I went home for the day yesterday, which is a rare occurrence in itself. I got there around 9am and had planned on doing as much homework as possible before my parents and brother came back from his rodeo that afternoon. But my Grammy kept talking to me. I was sitting at the kitchen table, and she kept distracting me and trying to engage in conversation.
But instead of thinking about ways to get her to stop quickly, as I often do, I thought about it like we were conducting an interview. I began thinking of her as a character that I wanted to write about – and here was an opportunity to learn the backstory, delve into history and motivations.
What kind of writer could say no to that opportunity?
So instead of the talk being the one sided, long winded, bore that it shames me to admit I was expecting, I started engaging and asking questions. Every detail could build scene, develop character.
I found out when she was born, and how old she was when she was married (the first time). I try to understand a society where getting married at 15 or 16 is “what everybody was doing”. I think of characters I’ve read about who married young, too young, or married the wrong person first. The remembrance of my compassion for them helps me feel compassion for Grammy.
I learned where she met my Papa, and how quiet and reserved he was – until they got in his car. It makes it easier to consider my grandparents having sex when I imagine how I would write the scene. It sweetens the scandal when I do the backwards math, from the birth of my mother to their wedding, and come up with less than nine months. But I don’t ask her about it, because when I imagine the character these events paints, I consider her feelings. And I don’t want to hurt her feelings.
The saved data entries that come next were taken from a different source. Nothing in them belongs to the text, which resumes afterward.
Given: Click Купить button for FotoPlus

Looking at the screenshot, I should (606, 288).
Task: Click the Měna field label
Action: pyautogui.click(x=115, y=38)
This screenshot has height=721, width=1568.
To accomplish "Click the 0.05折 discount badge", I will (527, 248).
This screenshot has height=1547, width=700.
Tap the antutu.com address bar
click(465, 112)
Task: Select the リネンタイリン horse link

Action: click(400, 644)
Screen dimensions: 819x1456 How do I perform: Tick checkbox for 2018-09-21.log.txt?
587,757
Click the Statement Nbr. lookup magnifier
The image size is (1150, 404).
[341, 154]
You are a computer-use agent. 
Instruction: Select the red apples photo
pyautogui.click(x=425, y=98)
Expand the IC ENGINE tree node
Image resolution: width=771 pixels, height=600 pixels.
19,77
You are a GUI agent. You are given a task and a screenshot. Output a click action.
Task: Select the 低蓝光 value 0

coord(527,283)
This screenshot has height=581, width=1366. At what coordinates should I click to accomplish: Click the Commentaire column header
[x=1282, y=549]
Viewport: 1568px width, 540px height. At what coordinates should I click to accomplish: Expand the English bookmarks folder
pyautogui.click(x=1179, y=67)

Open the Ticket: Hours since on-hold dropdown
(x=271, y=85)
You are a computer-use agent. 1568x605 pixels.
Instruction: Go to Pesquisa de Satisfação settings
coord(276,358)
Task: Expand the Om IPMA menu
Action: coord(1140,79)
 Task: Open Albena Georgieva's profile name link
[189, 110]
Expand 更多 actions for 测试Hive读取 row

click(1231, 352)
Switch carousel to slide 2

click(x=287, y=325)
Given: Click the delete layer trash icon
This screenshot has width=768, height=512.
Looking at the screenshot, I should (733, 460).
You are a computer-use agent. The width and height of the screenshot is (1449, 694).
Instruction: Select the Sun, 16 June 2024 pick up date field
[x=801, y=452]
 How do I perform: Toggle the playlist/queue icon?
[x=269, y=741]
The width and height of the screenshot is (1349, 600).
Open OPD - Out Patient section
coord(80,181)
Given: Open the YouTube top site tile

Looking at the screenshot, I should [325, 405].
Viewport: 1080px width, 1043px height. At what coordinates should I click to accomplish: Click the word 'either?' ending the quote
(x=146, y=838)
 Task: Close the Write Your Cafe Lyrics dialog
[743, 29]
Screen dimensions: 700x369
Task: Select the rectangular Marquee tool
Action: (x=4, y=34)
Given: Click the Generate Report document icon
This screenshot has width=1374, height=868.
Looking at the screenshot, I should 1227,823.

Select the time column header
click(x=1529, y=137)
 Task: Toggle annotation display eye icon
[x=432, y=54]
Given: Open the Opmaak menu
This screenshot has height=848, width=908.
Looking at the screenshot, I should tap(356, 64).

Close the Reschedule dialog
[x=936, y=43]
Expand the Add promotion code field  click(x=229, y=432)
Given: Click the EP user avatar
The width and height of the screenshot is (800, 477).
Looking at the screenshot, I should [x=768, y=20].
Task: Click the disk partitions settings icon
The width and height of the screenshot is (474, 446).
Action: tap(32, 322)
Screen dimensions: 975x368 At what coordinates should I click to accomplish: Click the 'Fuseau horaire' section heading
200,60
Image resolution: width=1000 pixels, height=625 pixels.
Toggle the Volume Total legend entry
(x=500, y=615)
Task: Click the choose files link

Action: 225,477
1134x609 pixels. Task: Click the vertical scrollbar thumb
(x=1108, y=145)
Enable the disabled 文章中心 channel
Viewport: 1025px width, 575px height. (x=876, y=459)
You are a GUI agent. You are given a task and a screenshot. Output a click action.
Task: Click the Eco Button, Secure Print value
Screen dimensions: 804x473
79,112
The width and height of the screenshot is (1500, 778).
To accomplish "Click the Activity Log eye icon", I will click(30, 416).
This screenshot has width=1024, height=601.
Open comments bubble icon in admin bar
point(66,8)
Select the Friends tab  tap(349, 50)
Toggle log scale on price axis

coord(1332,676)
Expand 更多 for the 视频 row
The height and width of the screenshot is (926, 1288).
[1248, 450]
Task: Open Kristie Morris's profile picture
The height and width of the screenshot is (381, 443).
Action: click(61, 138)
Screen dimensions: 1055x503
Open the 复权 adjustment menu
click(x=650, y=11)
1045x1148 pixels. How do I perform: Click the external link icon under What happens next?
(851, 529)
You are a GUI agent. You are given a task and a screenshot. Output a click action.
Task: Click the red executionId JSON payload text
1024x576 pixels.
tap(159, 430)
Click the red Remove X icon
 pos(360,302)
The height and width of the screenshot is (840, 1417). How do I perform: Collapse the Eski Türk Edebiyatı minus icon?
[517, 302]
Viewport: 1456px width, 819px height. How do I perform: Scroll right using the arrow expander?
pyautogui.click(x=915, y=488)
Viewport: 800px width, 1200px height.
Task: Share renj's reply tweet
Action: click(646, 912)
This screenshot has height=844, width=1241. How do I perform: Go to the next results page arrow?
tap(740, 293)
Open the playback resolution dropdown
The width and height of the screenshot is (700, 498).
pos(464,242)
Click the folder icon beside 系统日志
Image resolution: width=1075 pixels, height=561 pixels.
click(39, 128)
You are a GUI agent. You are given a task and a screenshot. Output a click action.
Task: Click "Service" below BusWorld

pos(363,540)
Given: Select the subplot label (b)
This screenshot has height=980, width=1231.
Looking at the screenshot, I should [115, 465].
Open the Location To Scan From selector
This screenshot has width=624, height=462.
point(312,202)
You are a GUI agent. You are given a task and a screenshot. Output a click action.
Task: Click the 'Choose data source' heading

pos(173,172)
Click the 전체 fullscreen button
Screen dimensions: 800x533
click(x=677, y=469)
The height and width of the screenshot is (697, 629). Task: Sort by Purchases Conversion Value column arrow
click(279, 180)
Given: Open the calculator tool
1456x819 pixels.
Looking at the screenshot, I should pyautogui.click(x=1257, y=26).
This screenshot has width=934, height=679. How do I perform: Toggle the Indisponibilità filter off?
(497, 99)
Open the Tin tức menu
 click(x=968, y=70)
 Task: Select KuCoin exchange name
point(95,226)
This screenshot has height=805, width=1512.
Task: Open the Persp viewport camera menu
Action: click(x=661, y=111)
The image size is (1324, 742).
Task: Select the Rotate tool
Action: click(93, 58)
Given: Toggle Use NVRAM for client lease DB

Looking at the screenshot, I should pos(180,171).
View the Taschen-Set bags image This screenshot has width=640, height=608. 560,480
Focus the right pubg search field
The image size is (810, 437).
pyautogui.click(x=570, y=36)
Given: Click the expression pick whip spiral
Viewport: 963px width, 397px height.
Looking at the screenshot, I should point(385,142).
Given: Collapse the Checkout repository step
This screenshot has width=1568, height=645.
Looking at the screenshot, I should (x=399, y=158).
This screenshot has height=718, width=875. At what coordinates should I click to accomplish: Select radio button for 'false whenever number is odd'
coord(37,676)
Talking with my Grammy like she was a character allowed a fascinating conversation to develop. When I acted like a writer, I found undiscovered depths and motivations that cast her as a more complex character than I had imagined. It’s easy for me to connect with characters, think kindly about them, be generous with their stories. When I consider Grammy like a character, it’s easier for me to be generous with her too.
I felt like the granddaughter I want to be when I was acting like a writer. Interested in her stories, patient, and generous. Especially when she commented that she didn’t know how much longer she would be around to tell these stories. I can see the guilt trip as that, but also just as a statement. It’s time to learn her story.